**TASK OBJECTIVE**
Arrange the entries between the lines holding "Task: Click into the Website text field" and "tap(102, 275)", inclusive, as a numbered list with blank lines left out.

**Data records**
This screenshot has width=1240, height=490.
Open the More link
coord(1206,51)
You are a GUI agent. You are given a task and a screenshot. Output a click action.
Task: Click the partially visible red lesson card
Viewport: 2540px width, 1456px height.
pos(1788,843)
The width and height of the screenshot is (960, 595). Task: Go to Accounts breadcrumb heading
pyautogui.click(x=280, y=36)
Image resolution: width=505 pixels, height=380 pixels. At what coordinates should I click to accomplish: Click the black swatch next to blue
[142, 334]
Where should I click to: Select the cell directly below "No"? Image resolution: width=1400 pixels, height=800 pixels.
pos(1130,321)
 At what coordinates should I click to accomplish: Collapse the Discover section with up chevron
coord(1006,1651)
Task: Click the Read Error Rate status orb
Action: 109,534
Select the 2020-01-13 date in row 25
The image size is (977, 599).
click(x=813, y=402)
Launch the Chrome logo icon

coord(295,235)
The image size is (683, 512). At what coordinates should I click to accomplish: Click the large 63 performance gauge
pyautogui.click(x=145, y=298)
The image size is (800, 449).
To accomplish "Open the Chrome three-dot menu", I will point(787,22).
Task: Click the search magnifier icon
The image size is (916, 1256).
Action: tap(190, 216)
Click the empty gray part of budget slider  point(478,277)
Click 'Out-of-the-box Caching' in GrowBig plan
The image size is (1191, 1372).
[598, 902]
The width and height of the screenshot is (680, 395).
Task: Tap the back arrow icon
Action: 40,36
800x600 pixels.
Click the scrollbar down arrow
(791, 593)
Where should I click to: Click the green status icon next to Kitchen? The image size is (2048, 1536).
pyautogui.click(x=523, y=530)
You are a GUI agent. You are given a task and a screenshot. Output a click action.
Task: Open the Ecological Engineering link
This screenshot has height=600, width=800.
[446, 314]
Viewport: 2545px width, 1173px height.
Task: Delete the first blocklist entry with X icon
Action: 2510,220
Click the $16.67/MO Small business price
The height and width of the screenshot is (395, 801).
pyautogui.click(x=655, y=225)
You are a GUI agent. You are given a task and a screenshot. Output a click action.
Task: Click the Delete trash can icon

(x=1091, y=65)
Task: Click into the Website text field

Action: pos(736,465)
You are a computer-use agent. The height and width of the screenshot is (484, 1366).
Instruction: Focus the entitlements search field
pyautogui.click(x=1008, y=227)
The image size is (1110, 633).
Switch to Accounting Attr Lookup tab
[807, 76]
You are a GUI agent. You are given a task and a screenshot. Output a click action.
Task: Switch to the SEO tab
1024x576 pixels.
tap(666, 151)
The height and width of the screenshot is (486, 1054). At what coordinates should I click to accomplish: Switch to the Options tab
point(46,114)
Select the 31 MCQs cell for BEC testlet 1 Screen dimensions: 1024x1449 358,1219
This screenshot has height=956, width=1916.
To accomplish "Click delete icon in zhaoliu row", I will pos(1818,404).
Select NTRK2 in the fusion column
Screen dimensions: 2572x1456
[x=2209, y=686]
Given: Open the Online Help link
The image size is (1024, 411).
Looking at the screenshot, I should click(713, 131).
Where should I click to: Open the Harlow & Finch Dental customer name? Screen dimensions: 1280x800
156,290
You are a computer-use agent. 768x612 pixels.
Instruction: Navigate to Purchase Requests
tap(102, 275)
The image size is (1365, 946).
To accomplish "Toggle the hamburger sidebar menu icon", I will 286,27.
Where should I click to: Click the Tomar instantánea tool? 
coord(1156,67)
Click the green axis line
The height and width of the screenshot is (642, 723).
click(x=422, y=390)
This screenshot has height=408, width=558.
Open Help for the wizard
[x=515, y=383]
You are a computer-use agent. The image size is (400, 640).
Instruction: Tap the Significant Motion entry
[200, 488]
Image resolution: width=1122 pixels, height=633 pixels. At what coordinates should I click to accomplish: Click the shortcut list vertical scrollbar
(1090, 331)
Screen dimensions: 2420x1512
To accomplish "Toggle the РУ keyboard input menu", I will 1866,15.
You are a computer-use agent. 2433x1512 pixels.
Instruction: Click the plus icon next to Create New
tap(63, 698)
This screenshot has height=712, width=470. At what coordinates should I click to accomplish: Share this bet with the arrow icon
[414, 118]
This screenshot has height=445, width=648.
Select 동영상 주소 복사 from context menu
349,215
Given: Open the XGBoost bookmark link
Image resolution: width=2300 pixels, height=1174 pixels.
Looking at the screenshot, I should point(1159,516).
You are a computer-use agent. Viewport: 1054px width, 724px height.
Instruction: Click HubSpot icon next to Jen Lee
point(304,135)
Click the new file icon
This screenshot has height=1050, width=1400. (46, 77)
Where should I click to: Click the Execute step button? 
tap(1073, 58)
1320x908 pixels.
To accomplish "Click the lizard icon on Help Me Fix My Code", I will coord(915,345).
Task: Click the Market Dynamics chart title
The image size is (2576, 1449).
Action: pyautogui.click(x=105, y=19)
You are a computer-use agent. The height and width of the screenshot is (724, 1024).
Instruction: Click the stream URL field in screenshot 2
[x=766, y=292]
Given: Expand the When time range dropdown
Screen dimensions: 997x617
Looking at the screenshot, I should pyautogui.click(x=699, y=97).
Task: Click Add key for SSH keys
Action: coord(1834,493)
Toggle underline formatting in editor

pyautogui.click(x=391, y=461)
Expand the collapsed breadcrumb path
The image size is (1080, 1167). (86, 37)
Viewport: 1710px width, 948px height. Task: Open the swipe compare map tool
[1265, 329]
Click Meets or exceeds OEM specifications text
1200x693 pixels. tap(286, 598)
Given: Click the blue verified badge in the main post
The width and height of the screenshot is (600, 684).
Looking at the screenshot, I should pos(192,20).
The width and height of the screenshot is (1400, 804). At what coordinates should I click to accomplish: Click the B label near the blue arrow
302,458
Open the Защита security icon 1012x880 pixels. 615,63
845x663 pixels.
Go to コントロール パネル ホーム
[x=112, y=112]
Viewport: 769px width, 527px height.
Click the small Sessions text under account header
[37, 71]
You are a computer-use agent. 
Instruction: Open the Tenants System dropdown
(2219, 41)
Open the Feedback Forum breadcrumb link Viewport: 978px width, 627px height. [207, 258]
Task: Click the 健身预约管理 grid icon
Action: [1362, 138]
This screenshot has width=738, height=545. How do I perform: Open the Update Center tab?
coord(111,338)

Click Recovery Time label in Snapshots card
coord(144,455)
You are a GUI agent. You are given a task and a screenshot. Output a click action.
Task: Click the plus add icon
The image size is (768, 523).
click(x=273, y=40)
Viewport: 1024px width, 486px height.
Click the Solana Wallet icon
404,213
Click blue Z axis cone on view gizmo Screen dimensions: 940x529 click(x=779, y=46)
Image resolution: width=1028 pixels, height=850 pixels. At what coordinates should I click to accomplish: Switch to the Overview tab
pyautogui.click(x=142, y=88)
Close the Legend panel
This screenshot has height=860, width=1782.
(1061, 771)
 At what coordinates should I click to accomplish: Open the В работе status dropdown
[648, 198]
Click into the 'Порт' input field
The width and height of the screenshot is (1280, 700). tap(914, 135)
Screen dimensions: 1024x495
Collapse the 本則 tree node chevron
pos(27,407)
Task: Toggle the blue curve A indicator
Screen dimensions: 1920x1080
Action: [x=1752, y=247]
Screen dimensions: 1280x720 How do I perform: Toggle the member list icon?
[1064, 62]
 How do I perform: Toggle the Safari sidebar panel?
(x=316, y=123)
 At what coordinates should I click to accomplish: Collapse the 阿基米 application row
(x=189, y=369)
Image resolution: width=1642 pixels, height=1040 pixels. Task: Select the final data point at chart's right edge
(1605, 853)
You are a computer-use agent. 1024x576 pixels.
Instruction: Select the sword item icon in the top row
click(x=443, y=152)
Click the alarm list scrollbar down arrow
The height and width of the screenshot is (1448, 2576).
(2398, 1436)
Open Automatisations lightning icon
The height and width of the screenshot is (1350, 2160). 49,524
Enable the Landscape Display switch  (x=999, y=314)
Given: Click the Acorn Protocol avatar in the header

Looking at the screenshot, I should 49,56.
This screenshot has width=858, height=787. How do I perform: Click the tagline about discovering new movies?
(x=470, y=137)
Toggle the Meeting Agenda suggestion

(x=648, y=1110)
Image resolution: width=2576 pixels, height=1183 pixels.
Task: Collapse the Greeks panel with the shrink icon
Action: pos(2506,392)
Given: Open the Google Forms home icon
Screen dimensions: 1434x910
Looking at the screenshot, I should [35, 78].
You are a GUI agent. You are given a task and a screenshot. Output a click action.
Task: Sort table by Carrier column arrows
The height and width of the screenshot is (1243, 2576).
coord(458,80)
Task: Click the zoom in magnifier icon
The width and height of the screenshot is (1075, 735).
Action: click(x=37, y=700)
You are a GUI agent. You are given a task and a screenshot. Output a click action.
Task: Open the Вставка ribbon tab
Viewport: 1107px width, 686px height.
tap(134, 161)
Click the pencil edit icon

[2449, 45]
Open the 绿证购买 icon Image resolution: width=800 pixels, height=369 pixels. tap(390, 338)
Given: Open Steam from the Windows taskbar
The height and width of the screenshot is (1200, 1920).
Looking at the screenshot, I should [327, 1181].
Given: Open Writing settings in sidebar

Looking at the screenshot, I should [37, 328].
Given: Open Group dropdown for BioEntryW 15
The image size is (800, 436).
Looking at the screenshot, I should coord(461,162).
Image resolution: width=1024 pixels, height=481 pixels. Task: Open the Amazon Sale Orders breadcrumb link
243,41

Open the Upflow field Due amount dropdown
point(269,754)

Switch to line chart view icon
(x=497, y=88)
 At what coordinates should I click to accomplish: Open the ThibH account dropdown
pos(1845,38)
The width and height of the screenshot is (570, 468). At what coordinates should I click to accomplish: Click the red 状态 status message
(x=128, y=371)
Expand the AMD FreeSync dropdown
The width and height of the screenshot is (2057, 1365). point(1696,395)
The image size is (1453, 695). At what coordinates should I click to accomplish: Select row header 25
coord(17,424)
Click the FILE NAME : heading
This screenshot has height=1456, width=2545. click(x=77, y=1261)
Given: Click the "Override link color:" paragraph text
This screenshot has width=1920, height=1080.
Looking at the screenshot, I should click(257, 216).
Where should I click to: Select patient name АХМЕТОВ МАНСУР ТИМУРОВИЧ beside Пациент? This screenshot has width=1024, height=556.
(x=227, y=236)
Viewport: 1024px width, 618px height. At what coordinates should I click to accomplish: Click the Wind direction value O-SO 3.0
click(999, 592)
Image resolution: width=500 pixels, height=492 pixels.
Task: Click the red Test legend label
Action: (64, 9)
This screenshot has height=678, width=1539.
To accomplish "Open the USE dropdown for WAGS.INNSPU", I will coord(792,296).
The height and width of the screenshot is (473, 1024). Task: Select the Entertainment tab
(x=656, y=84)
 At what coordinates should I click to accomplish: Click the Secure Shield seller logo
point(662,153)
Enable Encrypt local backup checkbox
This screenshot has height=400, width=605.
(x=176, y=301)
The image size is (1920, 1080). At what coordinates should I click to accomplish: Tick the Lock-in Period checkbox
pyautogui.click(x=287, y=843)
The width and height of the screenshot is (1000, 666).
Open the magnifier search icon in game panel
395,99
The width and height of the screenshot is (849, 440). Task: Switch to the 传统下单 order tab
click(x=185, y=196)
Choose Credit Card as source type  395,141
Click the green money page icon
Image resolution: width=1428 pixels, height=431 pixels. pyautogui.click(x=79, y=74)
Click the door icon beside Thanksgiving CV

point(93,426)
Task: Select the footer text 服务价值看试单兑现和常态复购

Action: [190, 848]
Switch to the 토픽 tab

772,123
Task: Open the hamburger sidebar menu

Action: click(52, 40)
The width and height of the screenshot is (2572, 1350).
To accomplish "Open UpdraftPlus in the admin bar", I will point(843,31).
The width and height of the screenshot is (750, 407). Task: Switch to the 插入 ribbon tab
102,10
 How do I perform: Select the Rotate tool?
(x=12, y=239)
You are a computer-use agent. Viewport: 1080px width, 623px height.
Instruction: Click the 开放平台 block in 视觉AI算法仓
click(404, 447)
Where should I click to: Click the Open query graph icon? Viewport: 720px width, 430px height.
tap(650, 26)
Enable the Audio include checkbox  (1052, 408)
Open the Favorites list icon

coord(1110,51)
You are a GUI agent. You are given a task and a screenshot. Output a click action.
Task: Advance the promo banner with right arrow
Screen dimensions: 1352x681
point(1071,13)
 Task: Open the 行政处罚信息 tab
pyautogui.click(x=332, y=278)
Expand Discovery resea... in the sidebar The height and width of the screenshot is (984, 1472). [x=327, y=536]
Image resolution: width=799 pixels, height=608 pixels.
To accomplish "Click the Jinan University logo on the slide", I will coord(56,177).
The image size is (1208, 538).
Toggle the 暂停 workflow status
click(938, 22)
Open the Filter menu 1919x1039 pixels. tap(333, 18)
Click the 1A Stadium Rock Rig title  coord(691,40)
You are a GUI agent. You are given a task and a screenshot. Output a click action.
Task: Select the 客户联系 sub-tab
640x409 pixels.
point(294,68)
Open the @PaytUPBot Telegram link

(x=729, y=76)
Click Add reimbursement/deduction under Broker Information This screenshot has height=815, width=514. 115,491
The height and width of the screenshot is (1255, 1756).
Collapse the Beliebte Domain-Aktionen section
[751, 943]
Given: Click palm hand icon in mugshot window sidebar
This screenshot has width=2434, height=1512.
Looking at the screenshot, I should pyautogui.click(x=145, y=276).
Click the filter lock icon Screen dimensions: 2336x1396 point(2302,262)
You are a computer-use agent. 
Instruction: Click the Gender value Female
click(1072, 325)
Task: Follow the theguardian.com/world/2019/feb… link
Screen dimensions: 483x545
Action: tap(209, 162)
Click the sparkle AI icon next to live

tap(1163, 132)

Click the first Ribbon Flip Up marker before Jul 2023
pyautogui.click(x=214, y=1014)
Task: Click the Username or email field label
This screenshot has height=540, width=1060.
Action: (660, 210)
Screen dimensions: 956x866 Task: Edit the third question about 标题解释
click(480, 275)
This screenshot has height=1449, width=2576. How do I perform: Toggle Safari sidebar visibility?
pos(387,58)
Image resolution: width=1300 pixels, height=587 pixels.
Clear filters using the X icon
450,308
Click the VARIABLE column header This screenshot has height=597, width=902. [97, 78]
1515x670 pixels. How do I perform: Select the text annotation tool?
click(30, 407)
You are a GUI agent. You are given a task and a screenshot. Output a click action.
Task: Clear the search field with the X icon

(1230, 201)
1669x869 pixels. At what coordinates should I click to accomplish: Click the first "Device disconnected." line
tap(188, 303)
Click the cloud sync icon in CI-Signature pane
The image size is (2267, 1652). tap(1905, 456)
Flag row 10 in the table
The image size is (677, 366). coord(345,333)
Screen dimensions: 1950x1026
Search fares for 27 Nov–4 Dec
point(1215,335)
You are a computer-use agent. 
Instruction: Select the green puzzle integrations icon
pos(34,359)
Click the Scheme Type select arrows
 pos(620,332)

**ANSWER BELOW**
1. Task: Click into the Website text field
2. Action: pos(736,465)
3. You are a computer-use agent. The height and width of the screenshot is (484, 1366).
4. Instruction: Focus the entitlements search field
5. pyautogui.click(x=1008, y=227)
6. The image size is (1110, 633).
7. Switch to Accounting Attr Lookup tab
8. [807, 76]
9. You are a GUI agent. You are given a task and a screenshot. Output a click action.
10. Task: Switch to the SEO tab
11. 1024x576 pixels.
12. tap(666, 151)
13. The height and width of the screenshot is (486, 1054). At what coordinates should I click to accomplish: Switch to the Options tab
14. point(46,114)
15. Select the 31 MCQs cell for BEC testlet 1 Screen dimensions: 1024x1449 358,1219
16. This screenshot has height=956, width=1916.
17. To accomplish "Click delete icon in zhaoliu row", I will pos(1818,404).
18. Select NTRK2 in the fusion column
19. Screen dimensions: 2572x1456
20. [x=2209, y=686]
21. Given: Open the Online Help link
22. The image size is (1024, 411).
23. Looking at the screenshot, I should click(713, 131).
24. Where should I click to: Open the Harlow & Finch Dental customer name? Screen dimensions: 1280x800
25. 156,290
26. You are a computer-use agent. 768x612 pixels.
27. Instruction: Navigate to Purchase Requests
28. tap(102, 275)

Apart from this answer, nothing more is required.